Exercise aim: When a line of the entries contains "agent", please list that line.

Data records:
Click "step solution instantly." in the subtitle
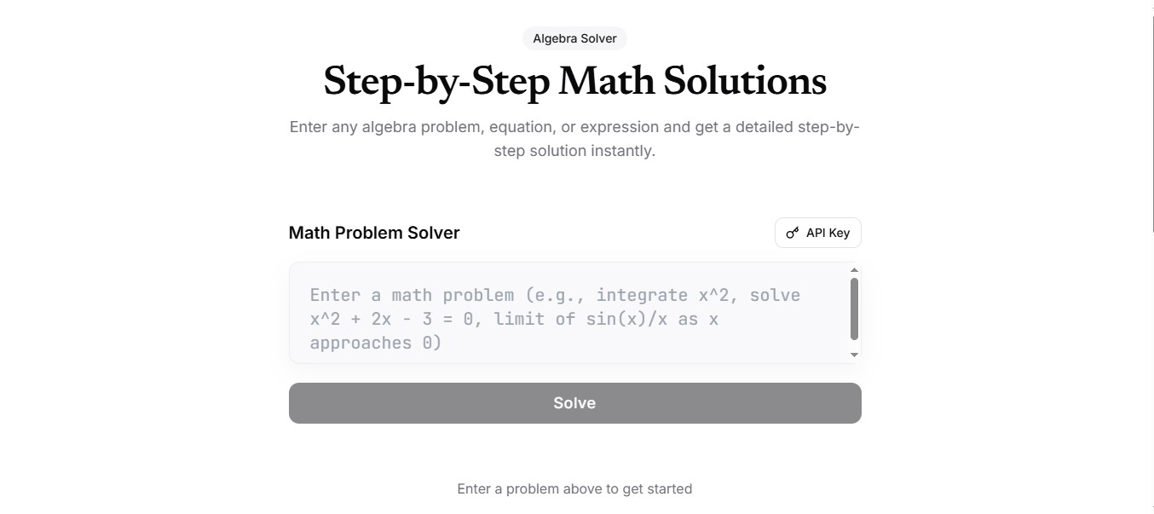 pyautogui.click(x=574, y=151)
...
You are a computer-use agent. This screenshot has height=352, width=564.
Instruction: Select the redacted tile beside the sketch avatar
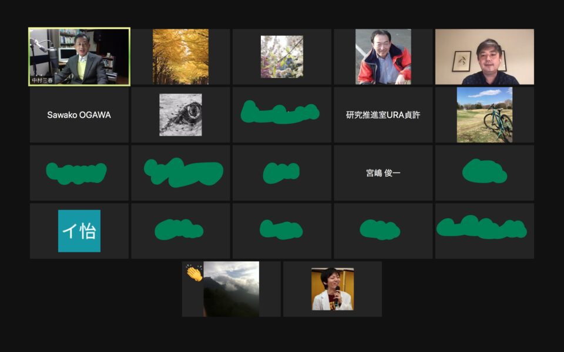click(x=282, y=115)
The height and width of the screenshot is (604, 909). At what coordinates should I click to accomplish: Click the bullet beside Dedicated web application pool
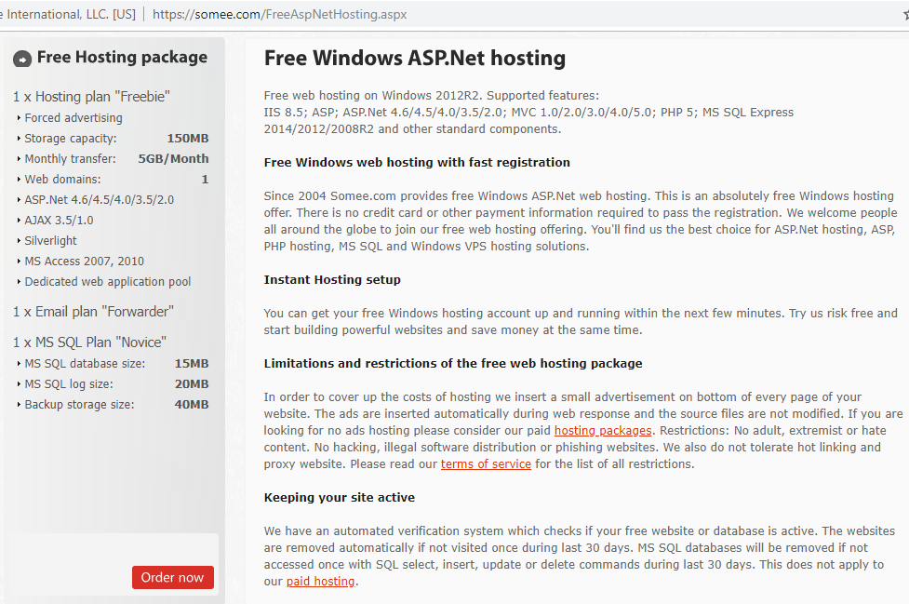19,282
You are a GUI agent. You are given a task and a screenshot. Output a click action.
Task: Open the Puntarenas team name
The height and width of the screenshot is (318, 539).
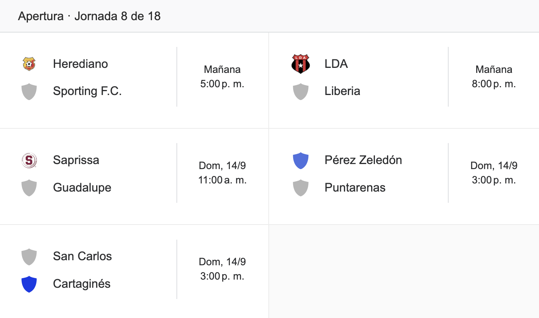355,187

Solved problem:
You are a computer-use agent. This screenshot has height=352, width=564.
You are a GUI agent. You are given a task and a screenshot. Output a click action.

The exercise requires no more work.